By the way I learned this word from Dr. Thursday's Talk at the Chesterton Confrence last year.

Friday, December 7, 2007

Free Rice

Ameliorate your vocabulary, donate rice to the poor, check it out.

Saturday, November 3, 2007

I Am Exceedingly Amused by This...

(especially given the small amount of information actually included in this blog)

cash advance

A Basic Chaucer Glossary

I thought some of you (that is, anyone who might ever happen upon this blog) might enjoy this link.

Wednesday, May 2, 2007

Laugh at yourself

"Again, Mr. Micawber had a relish in this formal piling up of words, which, however ludicrously displayed in his case, was, I must say, not at all peculiar to him. I have observed it, in the course of my life, in numbers of men. It seems to be a general rule. In the taking of legal oaths, for instance, deponents seem to enjoy themselves mightily when they come to several good words in succession, for the expression of one idea; as, that they utterly detest, abominate, abjure, or so forth; and the old anathemas were made relishing on the same principle. We talk about the tyranny of words, but we like to tyrannize over them too; we are fond of having a large, superfluous establishment of words to wait upon us on great occasions; we think it looks important, and sounds well. As we are not particular about the the meaning of our liveries on state occasions, if they be but fine and numerous enough, so the meaning or necessity of our words is a secondary consideration, if there be but a great parade of them.

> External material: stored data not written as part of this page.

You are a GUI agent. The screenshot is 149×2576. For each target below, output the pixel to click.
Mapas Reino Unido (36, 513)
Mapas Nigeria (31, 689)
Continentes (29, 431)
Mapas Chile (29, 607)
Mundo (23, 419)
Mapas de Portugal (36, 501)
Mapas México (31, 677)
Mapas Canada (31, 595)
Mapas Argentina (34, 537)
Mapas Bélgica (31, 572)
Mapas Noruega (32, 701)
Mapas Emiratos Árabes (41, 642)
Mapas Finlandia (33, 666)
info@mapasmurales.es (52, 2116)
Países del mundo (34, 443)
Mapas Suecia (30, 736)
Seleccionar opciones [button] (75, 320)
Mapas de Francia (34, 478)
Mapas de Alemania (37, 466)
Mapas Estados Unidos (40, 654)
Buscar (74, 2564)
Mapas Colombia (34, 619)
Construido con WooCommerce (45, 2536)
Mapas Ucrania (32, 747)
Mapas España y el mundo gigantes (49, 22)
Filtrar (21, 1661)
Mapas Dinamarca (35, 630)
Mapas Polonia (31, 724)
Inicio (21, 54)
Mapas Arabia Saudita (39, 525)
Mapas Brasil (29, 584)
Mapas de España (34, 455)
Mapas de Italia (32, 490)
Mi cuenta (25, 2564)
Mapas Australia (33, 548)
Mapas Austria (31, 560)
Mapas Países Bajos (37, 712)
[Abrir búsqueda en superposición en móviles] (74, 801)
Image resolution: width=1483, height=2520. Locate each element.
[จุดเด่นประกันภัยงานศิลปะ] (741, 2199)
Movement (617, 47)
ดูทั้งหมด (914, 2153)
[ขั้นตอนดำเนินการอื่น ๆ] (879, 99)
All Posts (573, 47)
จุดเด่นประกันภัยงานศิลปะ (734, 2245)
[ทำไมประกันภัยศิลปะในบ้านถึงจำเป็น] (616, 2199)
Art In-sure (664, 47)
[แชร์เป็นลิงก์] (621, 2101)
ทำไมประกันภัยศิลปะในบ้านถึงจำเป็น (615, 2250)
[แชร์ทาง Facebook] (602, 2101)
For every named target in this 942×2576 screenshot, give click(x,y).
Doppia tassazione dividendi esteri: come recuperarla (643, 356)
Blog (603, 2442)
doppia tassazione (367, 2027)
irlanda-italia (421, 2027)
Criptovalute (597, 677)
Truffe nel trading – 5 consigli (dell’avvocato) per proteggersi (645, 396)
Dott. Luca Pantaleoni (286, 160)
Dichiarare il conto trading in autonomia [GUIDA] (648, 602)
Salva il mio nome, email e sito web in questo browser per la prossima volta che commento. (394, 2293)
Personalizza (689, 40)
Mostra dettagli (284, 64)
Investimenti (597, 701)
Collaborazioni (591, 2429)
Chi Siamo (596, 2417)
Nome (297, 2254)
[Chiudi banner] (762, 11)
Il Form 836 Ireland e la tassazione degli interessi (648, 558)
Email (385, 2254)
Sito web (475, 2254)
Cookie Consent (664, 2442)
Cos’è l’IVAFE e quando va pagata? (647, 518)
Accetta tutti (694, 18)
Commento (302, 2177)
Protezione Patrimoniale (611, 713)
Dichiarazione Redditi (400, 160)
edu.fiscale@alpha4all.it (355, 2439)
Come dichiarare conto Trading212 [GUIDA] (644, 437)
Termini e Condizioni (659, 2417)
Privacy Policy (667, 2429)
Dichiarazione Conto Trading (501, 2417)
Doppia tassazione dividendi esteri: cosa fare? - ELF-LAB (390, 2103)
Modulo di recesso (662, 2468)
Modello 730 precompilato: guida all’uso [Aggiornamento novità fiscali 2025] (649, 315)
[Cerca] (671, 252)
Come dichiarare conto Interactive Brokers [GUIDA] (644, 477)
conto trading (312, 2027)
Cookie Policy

And as individuals get into trouble by making too great a show of liveries, or as slaves when they are too numerous rise against their masters, so I think I could mention a nation that has got into many great difficulties, and will get into many greater, from maintaining too large a retinue of words."
~David Copperfield, Dickens

Tuesday, April 24, 2007

For the Word Nerds, from Dr. Thursday

What are the "control" words - the words of command - by which one
a HORSE what to do?

From "general knowledge" one usually comes to know that
Giddyap means "get moving" (= get thee up)
Whoa means "stop"
but are there others, like, turn left, or right, or backup, etc???

If this seems too easy - what are these words in other languages? (In
particular I would be curious about their Latin and Greek equivalents.)